W Files
Profiling Screenwriters at Work
Plan B works out fine for Daegan Fryklind
by Vern Smith
Writing was Daegan Fryklind’s plan B. Even then, the parachute wasn’t screenwriting. No, if her more sensible aspirations didn’t pan out, she was going to pen literary fiction.
The crazy notion came about while studying pre-law. Fryklind’s mom told her she’d better have a back-up plan, just in case. And then, in just a few short courses, plan B became plan A.
“I sort of stumbled into creative writing,” says Fryklind, now writer and story editor of the lakeside serial, Falcon Beach. “My mother said, ‘Make sure you have a parachute.’ I think she thought I would take medicine or something, but I was just sort of crap-shooting my way through.”
The gamble began paying off as Fryklind published with such respected small-press magazines as Moosehead and sub-Terrain. Film and television then just “sort of serendipitously happened.”
Upon returning to Vancouver after finishing her masters in creative writing, a friend working on a documentary called The Vanishing Housewife hired Fryklind to research images of 1950s housewives and get them cleared.
Shortly thereafter, Cadence Entertainment’s associate producer left, so Fryklind stepped in to do “all the Telefilm, the financing side.” After that, Cadence “absorbed” her as a producer’s assistant, then head of development, figuring that “because I come out of the world of writers, I understood writers. So they decided to put a writer with other writers.”

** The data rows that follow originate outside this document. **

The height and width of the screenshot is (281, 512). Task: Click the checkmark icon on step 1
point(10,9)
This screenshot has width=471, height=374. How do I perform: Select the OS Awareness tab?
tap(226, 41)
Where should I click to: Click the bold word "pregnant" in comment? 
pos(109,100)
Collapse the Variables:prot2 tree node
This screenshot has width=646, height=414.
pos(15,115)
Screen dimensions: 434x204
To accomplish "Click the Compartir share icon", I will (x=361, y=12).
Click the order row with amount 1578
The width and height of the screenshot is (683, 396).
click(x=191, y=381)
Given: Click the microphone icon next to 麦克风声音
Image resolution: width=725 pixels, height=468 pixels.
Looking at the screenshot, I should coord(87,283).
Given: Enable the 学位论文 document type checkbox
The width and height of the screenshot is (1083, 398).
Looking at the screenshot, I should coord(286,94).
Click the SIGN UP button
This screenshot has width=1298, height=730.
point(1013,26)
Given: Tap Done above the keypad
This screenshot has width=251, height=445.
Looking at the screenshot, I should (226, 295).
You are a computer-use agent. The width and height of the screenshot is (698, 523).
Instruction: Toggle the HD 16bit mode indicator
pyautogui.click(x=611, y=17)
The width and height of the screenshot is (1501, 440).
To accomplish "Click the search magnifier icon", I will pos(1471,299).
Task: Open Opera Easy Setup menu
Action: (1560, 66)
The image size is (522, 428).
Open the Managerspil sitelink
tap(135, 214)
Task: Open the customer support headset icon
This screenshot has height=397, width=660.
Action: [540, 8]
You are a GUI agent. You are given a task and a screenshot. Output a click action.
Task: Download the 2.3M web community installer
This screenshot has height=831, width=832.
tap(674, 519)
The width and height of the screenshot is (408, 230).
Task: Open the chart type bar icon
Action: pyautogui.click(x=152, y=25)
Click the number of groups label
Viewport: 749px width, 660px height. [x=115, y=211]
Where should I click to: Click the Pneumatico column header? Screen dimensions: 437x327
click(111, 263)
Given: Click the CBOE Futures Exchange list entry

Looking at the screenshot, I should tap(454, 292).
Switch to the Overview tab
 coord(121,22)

The next step was writing for animation programs such as Yakkity Yak, Yvon of the Yukon, Something Else, and What About Mimi?
At the same she was developing a half-hour comedy for CTV, Grappling with Charlie, which revolved around backyard wrestling. It never saw air, but the contract was an education of its own.
“I’d just started writing for TV so admittedly I got that way too early,” she says. “They just said develop it, develop your skills, and that’s what I did. It was the first time I’d worked half-hour comedy.”
When Cold Squad’s on-again, off-again situation was deemed back on again, creating an opening for a writer/story editor, Fryklind “went from writing dialogue for Yak to writing dialogue for pedophiles.” Asked if pre-law finally came in handy, Fryklind says, “Yeah, I had a bunch of books.”
She admits Cold Squad involved a fair bit of reading and ripping headlines, but sometimes it went the other way too.
“It was almost pre-cognizant that we would come up with an idea and then it would appear in headlines. It was kind of creepy. You put this into the universal consciousness and then it’s happening.”
More fun is Falcon Beach, a 20-something serial about, among other things, the ethics of otherwise good girls baring their breasts at bars, corrupt small-town mayors, and, of key importance, wake-boarding.
“Each episode doesn’t have to sum up because you’re going to drag it across 13 episodes. So in writing an individual episode, there’s the relief of not having to wrap things up. But then you’re putting pressure on the next episode and the next…building pressure towards episode 13.”
As for other scripts, Fryklind has been working on the CTV movie-of-the-week Bushman: The Hunt for John Bjornstrom, billed as “a dark comedic take on the capture of the Shuswap fugitive.” Next season, she joins Robson Arms for season two, and sees the gig as a yet another adventure in fiction.
“Robson Arms is really interesting that way because (the episodes are) very much like short stories with a beginning, middle, and end,” she says.
“And they’re character driven, and as much as they are a comedy, at heart of each episode there’s a nugget of really poignant human emotion. And so coming into Robson Arms as a short story writer, it just sort of loaned itself naturally to that show; being able to encapsulate the episodes.”
Fryklind is also working with Dwayne Beaver and James Dunnison on developing a half-hour comedy, Dirty Work, with CBC. Set around a 20-something slacker who does surveillance work for a store selling spy equipment, Fryklind likens it to Napoleon Dynamite meets James Bond.